Koeman’s faith in Pedri, though, was high enough to hand him a start in El Clasico on October 24, with Barcelona losing 3-1 to Madrid. Koeman's side were wobbling, but Pedri was sublime in a 2-0 win at Juventus that steadied the ship. His first goal arrived soon after, sliding home at the back post to seal a 5-2 rout of Real Betis.
“I watch all of his games. If he doesn’t start, I don’t watch until he comes on. If they take him off I stop watching,” smiles Aythami, face creasing. “I suffer as if I was playing. If a pass goes wrong, it’s like I have misplaced it. If he scores a goal…”
That is the one area to upgrade. Pedri has missed good chances this season, and with more nouse could be touching double figures, instead of matching his tally of four from last season.
“I think in this regard he’s like Iniesta too,” points out Mel, a former striker. “He scored important goals but not many. Pedri is not a goalscorer. He’s better assisting, playing the final ball, being a fundamental piece of the team’s build up, but he has to improve on this front.
“If he wants to be a top, top player, among the greatest in the world, he has to score more goals. Barca dominate the ball and have so many chances, but he only has a couple of goals, so that’s where he has to be more effective.
“I told him a player who’s so brilliant and can see perfect passes and place the ball to the millimetre, not lacking technique, what he needs to do is pass it into the net. Not shoot too hard, use the inside of his foot and stroke it home. I think sometimes his anxiety to score makes him smash the ball. I think he’ll get that bit by bit.”

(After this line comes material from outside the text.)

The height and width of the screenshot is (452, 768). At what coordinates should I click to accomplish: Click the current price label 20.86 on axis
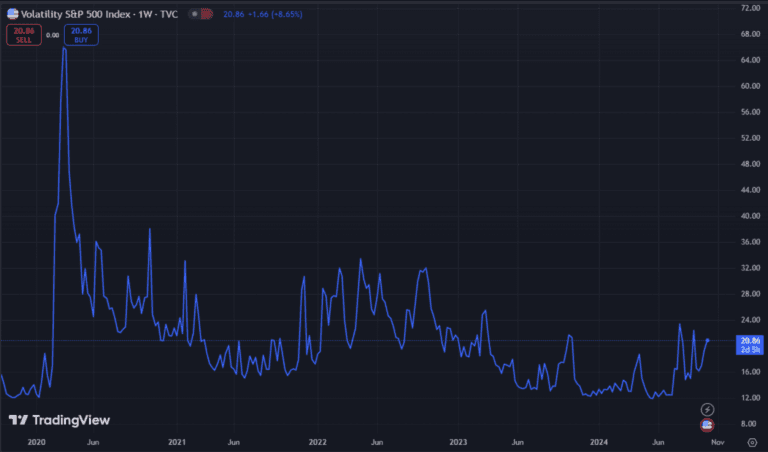[x=750, y=341]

One player who does know a thing or two about finishing is Kylian Mbappe, and he made sure to swap shirts with Pedri after Paris Saint-Germain knocked Barca out of the Champions League in March. Class, it seems, recognises class.
Despite disappointment in Europe, Pedri was able to lift his first trophy before the season was out as Barcelona demolished Athletic Club to win the Copa del Rey in April.
The first of many for the teenager who lives with brother Fer in Barcelona, conscious of the benefits of keeping his family close. Pedri went back home at the end of the season, to disconnect and spend time with his parents before the Euros.
“The pride in him is huge here,” beams Ayoze. “The town of Tegueste and the island of Tenerife is very happy, everyone is following him. He’s the second player to arrive at Barca, after Pedro.”
And like Pedro, and his idol Iniesta, who scored the goal that won Spain their first World Cup in 2010, he has also made it to a major international tournament with La Roja.
Pedri has been ‘quemando etapas’ - burning through stages. And the next is about to begin.